Глава пятая Алексей Коршунов. Борт «Союз ТМ-М-4»

   – Ну что? На следующем витке? – Перевернутое лицо командира надвинулось сверху.
   – Погоди… Вон глянь, там грозовой фронт подходит.– Алексей отодвинулся от иллюминатора, вытер пот.
   Господи, жарко-то как! И все жарче становится.
   Коршунов поглядел на свои руки, обтянутые серебристой тканью «пингвина» [2], сжал кулаки, разжал. Ладони влажные. Противно. Хотя жара – это семечки. Кабы только жара…
   После последней коррекции они окончательно потеряли закрутку. Энергия от солнечных батарей почти не идет. Соответственно, и система охлаждения почти не работает. А чтобы она работала, солнечные батареи должны быть, по возможности, всегда обращенными к Солнцу. Для этого кораблю следует придать вращательный момент. При этом скорость вращения должна быть синхронизирована со скоростью вращения вокруг Земли. Это и называется закруткой…

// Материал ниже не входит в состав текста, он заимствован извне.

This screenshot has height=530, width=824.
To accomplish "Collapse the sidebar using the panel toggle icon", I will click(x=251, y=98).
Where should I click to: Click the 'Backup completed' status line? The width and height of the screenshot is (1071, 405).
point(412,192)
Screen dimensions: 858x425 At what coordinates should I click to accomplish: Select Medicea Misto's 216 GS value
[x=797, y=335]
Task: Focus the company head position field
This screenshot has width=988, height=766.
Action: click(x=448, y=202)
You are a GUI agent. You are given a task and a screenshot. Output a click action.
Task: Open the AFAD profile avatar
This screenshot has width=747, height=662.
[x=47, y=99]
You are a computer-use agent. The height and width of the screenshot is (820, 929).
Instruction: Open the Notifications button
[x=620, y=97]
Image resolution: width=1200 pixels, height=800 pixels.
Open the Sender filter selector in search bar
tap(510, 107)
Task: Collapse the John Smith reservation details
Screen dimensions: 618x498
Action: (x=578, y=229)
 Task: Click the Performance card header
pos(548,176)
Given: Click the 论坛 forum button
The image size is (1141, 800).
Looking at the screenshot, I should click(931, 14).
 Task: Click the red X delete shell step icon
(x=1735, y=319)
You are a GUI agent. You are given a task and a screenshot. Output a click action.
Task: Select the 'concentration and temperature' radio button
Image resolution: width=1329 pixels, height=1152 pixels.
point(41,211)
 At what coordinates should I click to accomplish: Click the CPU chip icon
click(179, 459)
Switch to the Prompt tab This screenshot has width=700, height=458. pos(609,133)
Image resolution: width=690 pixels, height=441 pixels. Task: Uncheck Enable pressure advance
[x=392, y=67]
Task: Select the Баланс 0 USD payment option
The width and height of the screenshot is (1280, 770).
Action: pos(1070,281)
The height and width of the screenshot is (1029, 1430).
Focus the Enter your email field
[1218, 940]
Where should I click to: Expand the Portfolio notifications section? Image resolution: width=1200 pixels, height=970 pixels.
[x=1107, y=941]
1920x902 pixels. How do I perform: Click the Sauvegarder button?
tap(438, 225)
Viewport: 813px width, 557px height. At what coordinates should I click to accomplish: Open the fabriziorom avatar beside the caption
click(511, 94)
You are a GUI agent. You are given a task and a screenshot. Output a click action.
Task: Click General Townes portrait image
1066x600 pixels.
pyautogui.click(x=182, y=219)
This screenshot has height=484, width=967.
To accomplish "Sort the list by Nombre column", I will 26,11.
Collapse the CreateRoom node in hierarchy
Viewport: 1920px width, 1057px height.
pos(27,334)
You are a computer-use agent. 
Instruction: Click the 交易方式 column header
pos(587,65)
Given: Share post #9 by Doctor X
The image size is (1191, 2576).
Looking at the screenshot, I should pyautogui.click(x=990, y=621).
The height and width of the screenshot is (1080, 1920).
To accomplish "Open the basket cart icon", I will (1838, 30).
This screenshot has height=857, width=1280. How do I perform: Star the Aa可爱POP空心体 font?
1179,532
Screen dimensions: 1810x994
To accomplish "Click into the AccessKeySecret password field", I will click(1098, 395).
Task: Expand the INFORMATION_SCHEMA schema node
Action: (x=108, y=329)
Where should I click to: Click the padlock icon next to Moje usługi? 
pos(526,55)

   Алексей поймал себя на том, что бормочет себе под нос. Совсем крыша едет…
   – Где, говоришь, фронт твой? – Геннадий придвинулся к иллюминатору.
   – Да вон там,– буркнул Алексей.
   – Где – «там»?
   – Просвет в облачном слое в форме женской фигуры видишь?
   – Этот, что ли, к югу? С титьками? – Командир висел вверх ногами, уцепясь за плечо Алексея.
   На подполковнике Черепанове – такой же «пингвин». Из ворота торчит толстая борцовская шея, плавно переходящая в затылок. Мощный затылок. Подразумевающий словарь из десяти матерных слов и почти полное отсутствие мозгов в черепной коробке.